• Your assignment: A partial copy is required: transcribe exactly the lines from the one containing "Task: Click Uruguay's first green win icon" through the last line below, without any pictures.

• The input:
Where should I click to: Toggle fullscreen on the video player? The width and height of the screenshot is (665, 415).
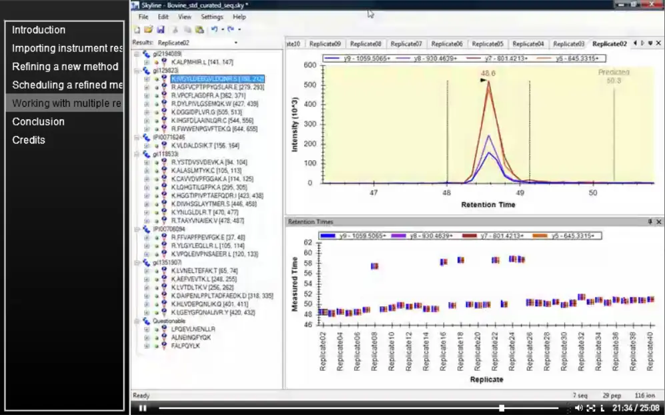(x=591, y=408)
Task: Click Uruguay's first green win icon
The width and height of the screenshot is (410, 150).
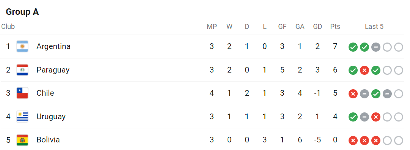Action: [x=353, y=117]
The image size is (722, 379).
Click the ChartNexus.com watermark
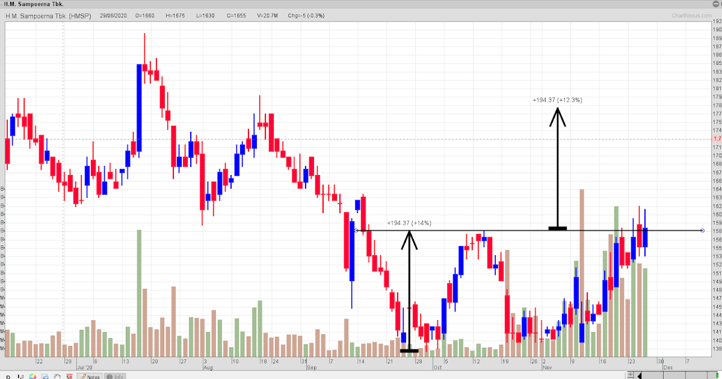(x=692, y=16)
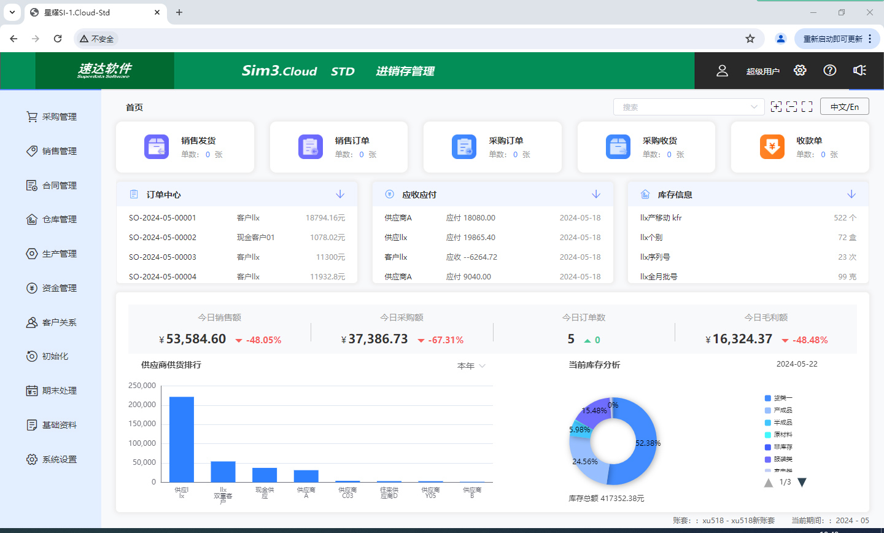
Task: Click the 销售发货 shipping card icon
Action: (157, 147)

• Task output:
Task: Click Uruguay's first green win icon
The width and height of the screenshot is (410, 150).
Action: [x=353, y=117]
The image size is (722, 379).
Click the ChartNexus.com watermark
(x=692, y=16)
Task: Click the 销售发货 shipping card icon
Action: (157, 147)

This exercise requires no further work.